In order for key rotation to work, both the backend key management service (KMS) and the corresponding key management and encryption plugin have to support key rotation. See Encryption Key Management: Support for Key Rotation in Encryption Plugins to determine which plugins currently support key rotation.
Enabling Encryption
Encryption of binary logs can be enabled by doing the following process.
- First, stop the server.
- Then, set
encrypt_binlog=ON
in the MariaDB configuration file.
- Then, start the server.
From that point forward, any new binary logs will be encrypted. To delete old unencrypted binary logs, you can use RESET MASTER or PURGE BINARY LOGS.
Disabling Encryption
Encryption of binary logs can be disabled by doing the following process.
- First, stop the server.
- Then, set
encrypt_binlog=OFF
in the MariaDB configuration file.
- Then, start the server.
From that point forward, any new binary logs will be unencrypted. If you would like the server to continue to have access to old encrypted binary logs, then make sure to keep your key management and encryption plugin loaded.
Understanding Binlog Encryption
When starting with binary log encryption, MariaDB Server logs a Format_descriptor_log_event
and a START_ENCRYPTION_EVENT
, then encrypts all subsequent events for the binary log.
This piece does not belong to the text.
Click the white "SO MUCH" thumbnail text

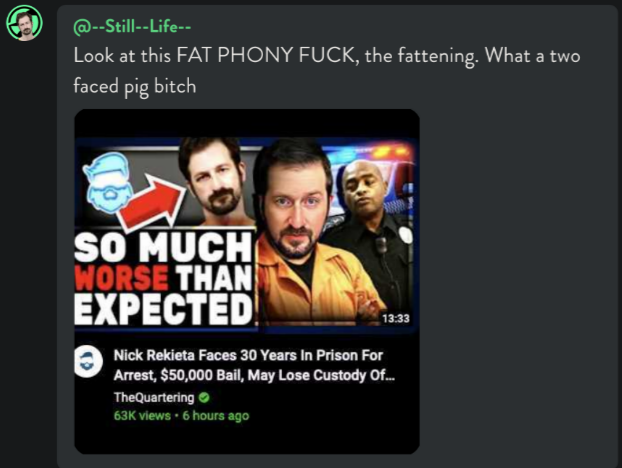(x=163, y=247)
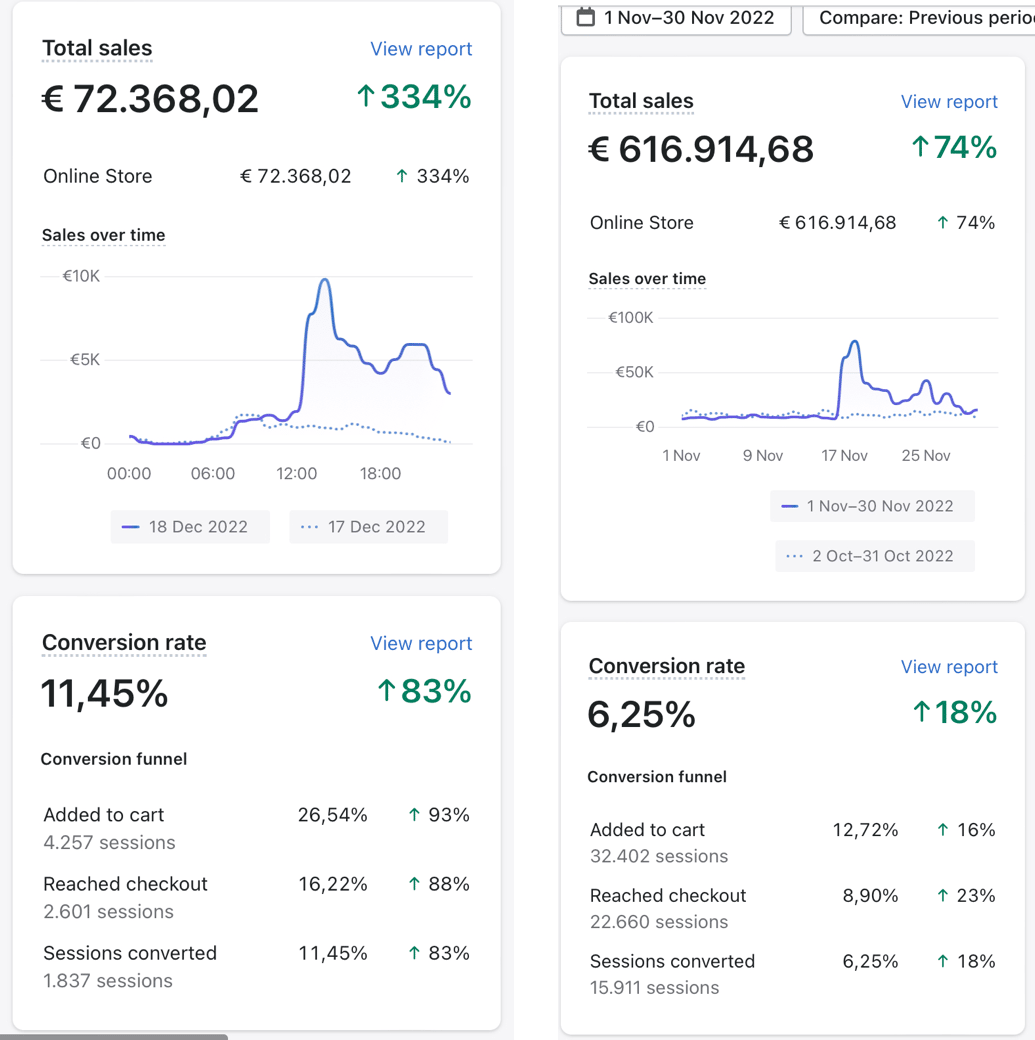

Each event's header and footer are created and processed to produce encrypted blocks. These encrypted blocks are produced before transactions are committed and before the events are flushed to the binary log. As such, they exist in an encrypted state in memory buffers and in the IO_CACHE
files for user connections.
Effects of Data-at-Rest Encryption on Replication
When using encrypted binary logs with replication, it is completely supported to have different encryption keys on the master and slave. The master decrypts encrypted binary log events as it reads them from disk, and before its binary log dump thread sends them to the slave, so the slave actually receives the unencrypted binary log events.
If you want to ensure that binary log events are encrypted as they are transmitted between the master and slave, then you will have to use TLS with the replication connection.
Effects of Data-at-Rest Encryption on mariadb-binlog
mariadb-binlog does not currently have the ability to decrypt encrypted binary logs on its own (see MDEV-8813 about that). In order to use mariadb-binlog with encrypted binary logs, you have to use the --read-from-remote-server command-line option, so that the server can decrypt the binary logs for mariadb-binlog.
Note, using the --read-from-remote-server
option on versions of the mariadb-binlog
utility that do not have the MDEV-20574 fix (<=MariaDB 10.4.9, MariaDB 10.3.19, MariaDB 10.2.28) can corrupt binlog positions when the binary log is encrypted.